Но той же метлой она выметает и все остальное. Конечно, для нее это "остальное" всего лишь мелкие художественные детали, второстепенные подробности.
Но для меня, извини...
Нет, с Андреем не поспоришь. Задрав голову, я смотрю ему в лицо. Вот кого коснулась - да чти там - схватила и тянет за шиворот к звездам акселерация. До этого лета у Андрея было две брови. Наверное, они тогда тянулись друг к другу, но лишь сейчас я заметил, что они аварийно врезались, словно две черные "Волги", она в другую - только фонтаном кустик волос посередине! Почему природа так несправедлива: одним и рост, и брови, и ума палата, другим...
Ничего не пойму. Но чувствую, что в нашем споре я прав.
Рожков, Карапетяи и Шилин за что-то хотели поколотить Романа-Газету (таким прозвищем он расплачивается за свою начитанность). Но Макешкина встряла и расстроила им всю обедню.
Для Макешкиной Роман Сидоров свет в окошке.
Она смотрит на мир сквозь такое узкое оконце, что ей и этой узкой полоски хватает. Макешкина в первый же день, как он появился, предложила сидеть вместе:
- Сидоров, хочешь со мной?
Но он не захотел ни с ней, ни с кем - так и остался на последней парте один.
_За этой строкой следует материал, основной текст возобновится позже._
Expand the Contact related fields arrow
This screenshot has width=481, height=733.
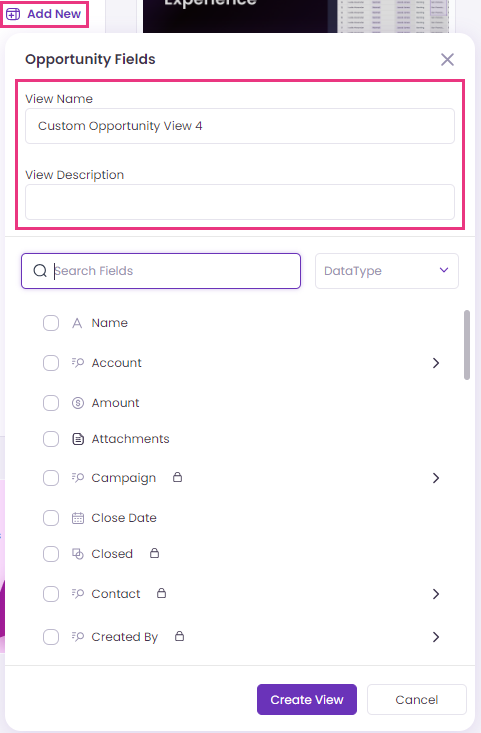(x=436, y=594)

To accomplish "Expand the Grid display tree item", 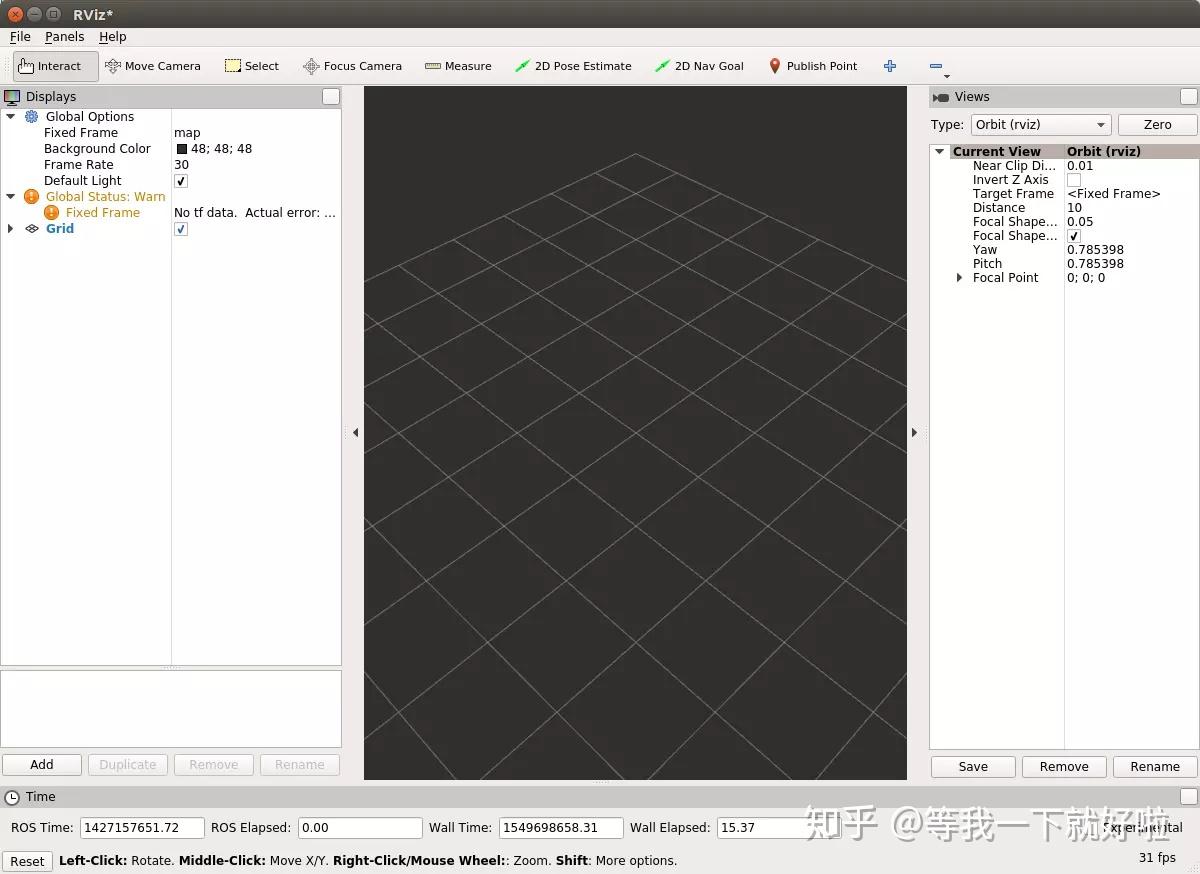I will click(x=11, y=229).
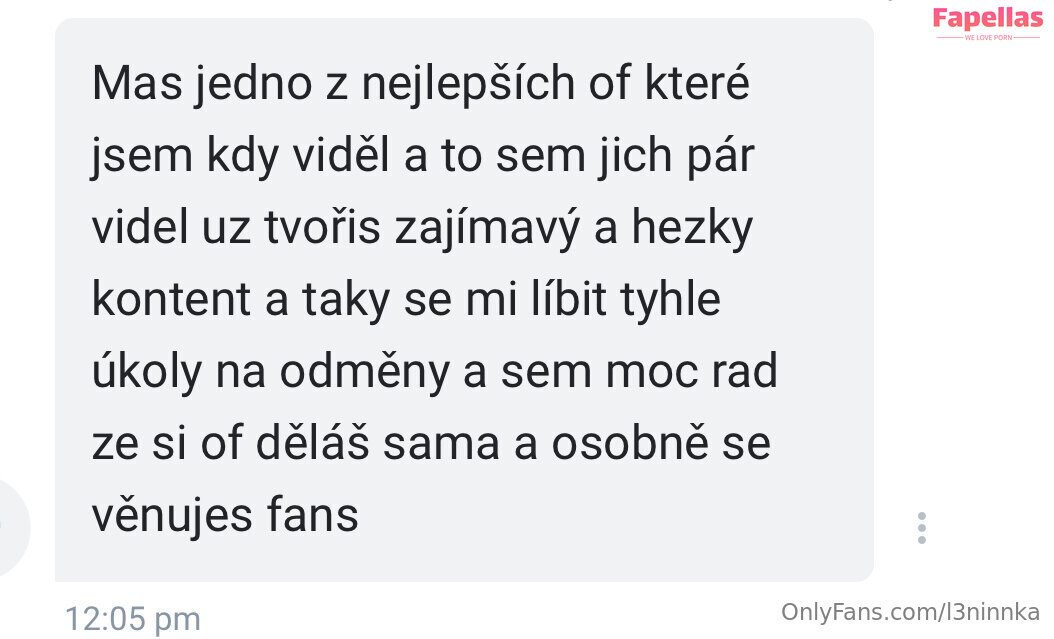Click the word "kontent" in the message
The image size is (1054, 639).
[x=171, y=299]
Роман-Газета для меня загадка. Он, можно сказать, все еще новенький, хотя его перевели к нам из другой школы в конце восьмого класса. Он горд, одинок и, как выяснилось, трусоват. От драк увиливал.
Вообще-то с прошлого года я тоже против драк.
Последний раз с разбитой мордой я появился в райкоме, когда меня принимали в комсомол. На все вопросы я ответил четко: и про демократический централизм, и про положение в Чили.